- Text provided:
·····
The Main Street Bridge, officially the John T. Alsop Jr. Bridge, is a bridge crossing the St. Johns River in Jacksonville, Florida. It was the second bridge built across the river. It carries four lanes of traffic, and is signed as US 1/US 90 (SR 5/SR 10). A lift bridge, it opened in July 1941 at a cost of $1.5 million. In 1957 it was named after Mayor John T. Alsop Jr., but continues to be known, even on road signs, as the Main Street Bridge. It remains one of the most recognizable features of the Downtown Jacksonville skyline.

History
Construction of the Main Street Bridge began in 1938 at a cost of $1.5 million by the Mount Vernon Bridge Company. It was a War Department permitted in 1936 prior to World War II. The Main Street Bridge took three years to be built and had a dedication ceremony on July 17, 1941. The bridge was built as a vertical lift bridge with use of trusses in order to lift up to accommodate ships passing underneath it. The official name of the bridge, John T. Alsop Jr. Bridge, was dedicated in 1957 to former mayor of Jacksonville John T. Alsop. The bridge carries traffic to and from San Marco, Southbank, Downtown Jacksonville and Interstate 95. In 2014 the Main Street Bridge underwent an $11 million renovation to upgrade metal barriers and patch sidewalks.
·····
- Provided data:
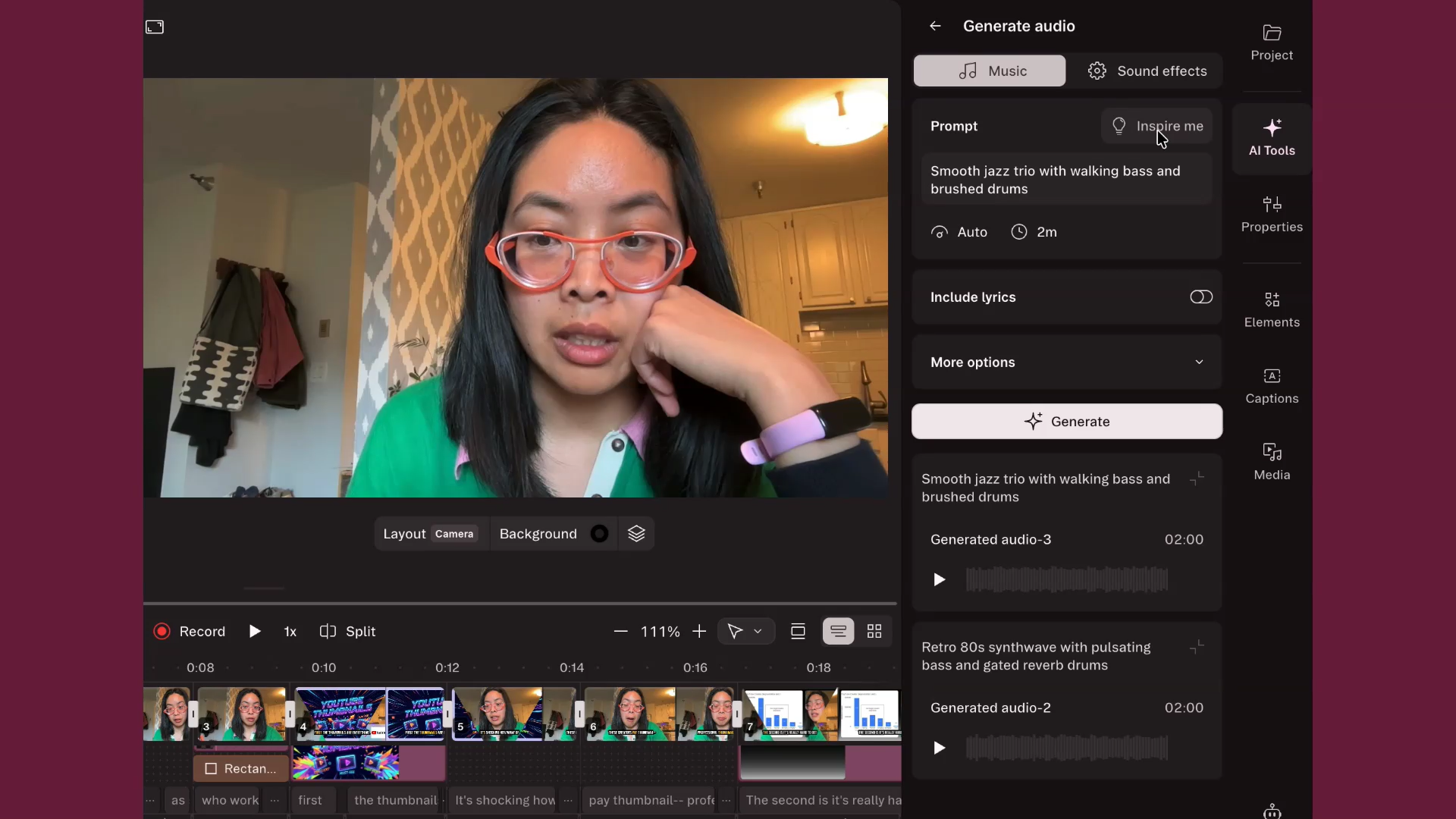Expand preview to fullscreen
Screen dimensions: 1456x819
pyautogui.click(x=155, y=27)
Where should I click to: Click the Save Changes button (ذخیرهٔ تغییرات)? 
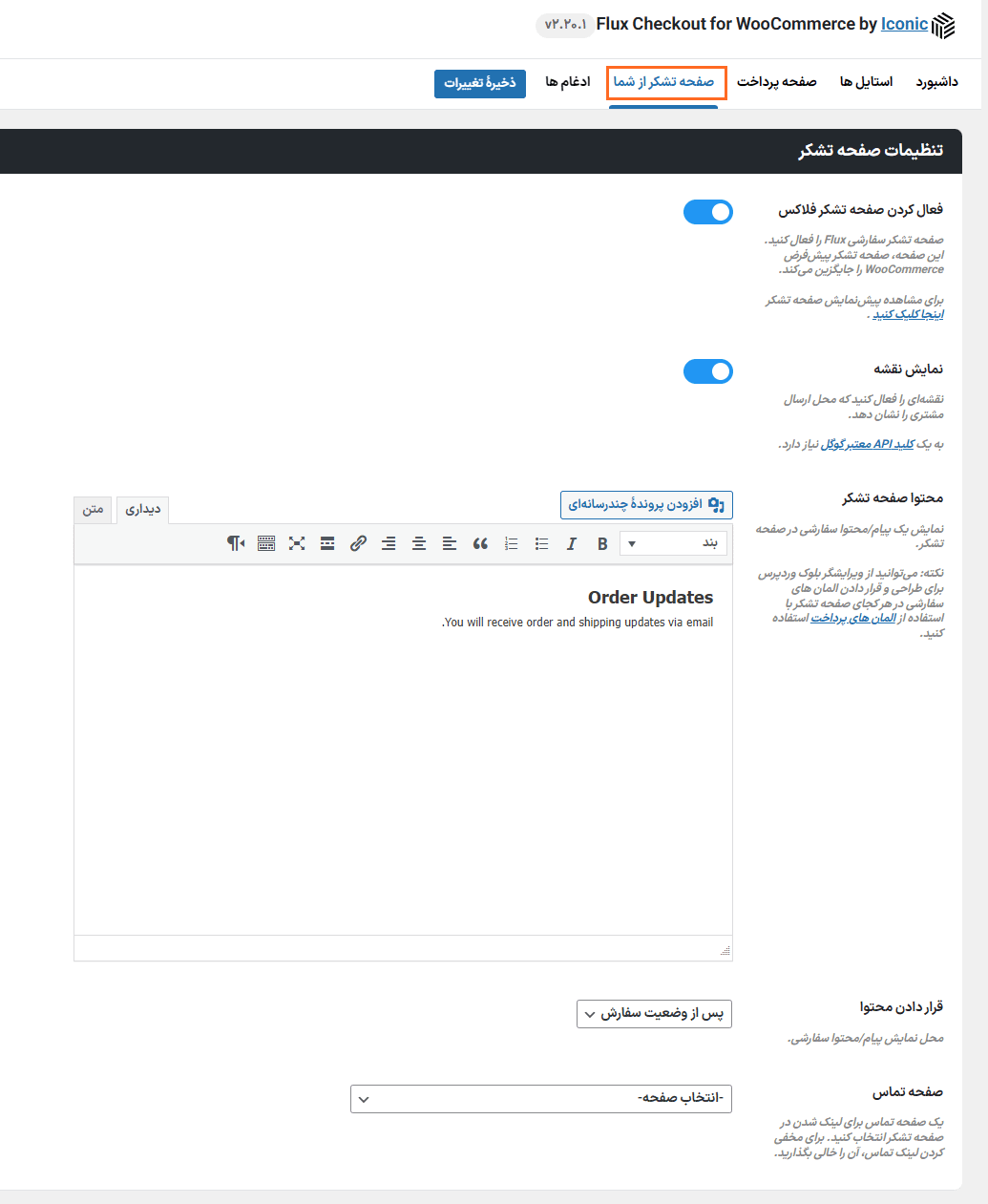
·····
- Work instructions:
[A] According to the Main Street Bridge text, which company built the bridge?
[B] Continue the Main Street Bridge text, starting after its final sentence.

- Outputs for the tasks:
[A] The Mount Vernon Bridge Company.

[B]
With other nearby bridges having been rebuilt as fixed spans by around the end of the 20th century, the Main Street Bride is now the only remaining moveable bridge carrying automobile traffic across the St. Johns river in the Jacksonville area. Of the eight vehicle crossings in the region, four (Shands, Fuller Warren, Acosta and Main St.) had included movable spans when they initially opened.

Gallery

The bridge opens at half past the hour.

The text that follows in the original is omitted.